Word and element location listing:

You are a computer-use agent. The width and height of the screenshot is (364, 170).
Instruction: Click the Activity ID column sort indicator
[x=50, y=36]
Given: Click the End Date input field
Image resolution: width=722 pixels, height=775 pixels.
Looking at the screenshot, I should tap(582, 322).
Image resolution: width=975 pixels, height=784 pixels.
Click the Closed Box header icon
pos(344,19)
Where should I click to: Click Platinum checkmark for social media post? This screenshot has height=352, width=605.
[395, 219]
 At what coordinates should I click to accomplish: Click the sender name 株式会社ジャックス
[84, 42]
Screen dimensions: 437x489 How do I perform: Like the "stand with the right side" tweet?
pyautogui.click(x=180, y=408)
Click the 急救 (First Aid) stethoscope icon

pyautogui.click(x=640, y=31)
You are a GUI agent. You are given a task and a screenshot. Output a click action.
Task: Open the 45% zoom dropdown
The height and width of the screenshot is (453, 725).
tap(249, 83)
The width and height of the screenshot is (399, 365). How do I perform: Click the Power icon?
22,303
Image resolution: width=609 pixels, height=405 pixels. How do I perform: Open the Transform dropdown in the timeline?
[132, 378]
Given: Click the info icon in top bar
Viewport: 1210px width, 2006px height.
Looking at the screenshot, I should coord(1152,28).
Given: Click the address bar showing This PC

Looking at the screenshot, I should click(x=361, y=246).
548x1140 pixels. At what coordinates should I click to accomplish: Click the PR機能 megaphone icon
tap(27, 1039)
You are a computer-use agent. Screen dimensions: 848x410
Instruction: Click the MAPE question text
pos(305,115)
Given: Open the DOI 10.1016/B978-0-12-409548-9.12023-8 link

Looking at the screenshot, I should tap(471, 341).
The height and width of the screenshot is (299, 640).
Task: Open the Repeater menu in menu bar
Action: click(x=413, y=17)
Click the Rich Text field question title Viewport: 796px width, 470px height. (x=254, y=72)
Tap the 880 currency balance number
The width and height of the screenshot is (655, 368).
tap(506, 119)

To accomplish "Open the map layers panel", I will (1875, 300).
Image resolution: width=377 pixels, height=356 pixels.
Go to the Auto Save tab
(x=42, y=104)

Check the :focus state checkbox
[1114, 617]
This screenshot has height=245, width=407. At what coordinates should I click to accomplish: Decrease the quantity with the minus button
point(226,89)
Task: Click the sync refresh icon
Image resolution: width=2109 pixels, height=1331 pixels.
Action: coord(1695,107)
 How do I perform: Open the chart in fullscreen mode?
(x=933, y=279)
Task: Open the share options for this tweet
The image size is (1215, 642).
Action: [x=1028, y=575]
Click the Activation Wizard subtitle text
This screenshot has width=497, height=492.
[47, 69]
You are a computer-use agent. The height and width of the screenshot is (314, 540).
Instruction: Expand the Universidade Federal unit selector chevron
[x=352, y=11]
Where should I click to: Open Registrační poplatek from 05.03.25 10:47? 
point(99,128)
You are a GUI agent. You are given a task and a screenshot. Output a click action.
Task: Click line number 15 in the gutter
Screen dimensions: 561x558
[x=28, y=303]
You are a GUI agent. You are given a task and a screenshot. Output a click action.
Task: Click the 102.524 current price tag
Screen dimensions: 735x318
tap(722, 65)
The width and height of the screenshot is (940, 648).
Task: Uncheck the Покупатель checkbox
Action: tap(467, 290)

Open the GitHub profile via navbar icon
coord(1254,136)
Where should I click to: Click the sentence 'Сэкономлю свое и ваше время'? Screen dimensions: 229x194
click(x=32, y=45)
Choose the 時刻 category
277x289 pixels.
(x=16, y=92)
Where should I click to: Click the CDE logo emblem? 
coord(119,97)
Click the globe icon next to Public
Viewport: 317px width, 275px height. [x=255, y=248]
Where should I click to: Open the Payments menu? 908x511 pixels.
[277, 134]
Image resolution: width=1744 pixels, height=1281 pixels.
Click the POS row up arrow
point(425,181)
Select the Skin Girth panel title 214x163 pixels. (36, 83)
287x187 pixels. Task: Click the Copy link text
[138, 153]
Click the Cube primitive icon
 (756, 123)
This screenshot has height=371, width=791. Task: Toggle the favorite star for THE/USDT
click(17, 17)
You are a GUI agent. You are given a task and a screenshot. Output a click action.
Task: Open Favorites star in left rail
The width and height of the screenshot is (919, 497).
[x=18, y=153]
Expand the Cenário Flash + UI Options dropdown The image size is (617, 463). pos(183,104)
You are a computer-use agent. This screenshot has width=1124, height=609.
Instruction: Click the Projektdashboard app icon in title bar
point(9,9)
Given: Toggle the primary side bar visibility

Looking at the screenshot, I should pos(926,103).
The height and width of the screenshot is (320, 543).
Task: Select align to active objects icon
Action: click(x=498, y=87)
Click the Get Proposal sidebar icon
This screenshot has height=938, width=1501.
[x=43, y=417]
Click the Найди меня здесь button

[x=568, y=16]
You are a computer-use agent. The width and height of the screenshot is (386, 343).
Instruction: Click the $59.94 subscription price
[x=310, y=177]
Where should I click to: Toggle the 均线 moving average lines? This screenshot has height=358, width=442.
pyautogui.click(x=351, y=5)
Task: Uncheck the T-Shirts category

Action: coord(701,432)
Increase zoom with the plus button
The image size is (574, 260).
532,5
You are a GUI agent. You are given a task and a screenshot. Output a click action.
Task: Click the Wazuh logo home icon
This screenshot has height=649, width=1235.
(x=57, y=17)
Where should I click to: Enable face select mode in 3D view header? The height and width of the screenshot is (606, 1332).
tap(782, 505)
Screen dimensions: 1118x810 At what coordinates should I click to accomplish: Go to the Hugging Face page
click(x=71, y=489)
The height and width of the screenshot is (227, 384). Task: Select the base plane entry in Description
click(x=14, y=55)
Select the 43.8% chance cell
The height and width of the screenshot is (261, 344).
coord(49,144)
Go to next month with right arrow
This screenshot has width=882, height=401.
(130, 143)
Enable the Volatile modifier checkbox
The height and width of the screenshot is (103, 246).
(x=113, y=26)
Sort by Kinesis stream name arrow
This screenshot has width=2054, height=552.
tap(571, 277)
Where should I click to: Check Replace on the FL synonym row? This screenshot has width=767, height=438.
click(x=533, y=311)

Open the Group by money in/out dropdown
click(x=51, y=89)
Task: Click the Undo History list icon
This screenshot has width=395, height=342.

Task to complete:
Find every line in the listing above that contains the string "question", treating uppercase and lowercase as different, and copy each of those lines.

Completed exercise:
Instruction: Click the MAPE question text
Click the Rich Text field question title Viewport: 796px width, 470px height. (x=254, y=72)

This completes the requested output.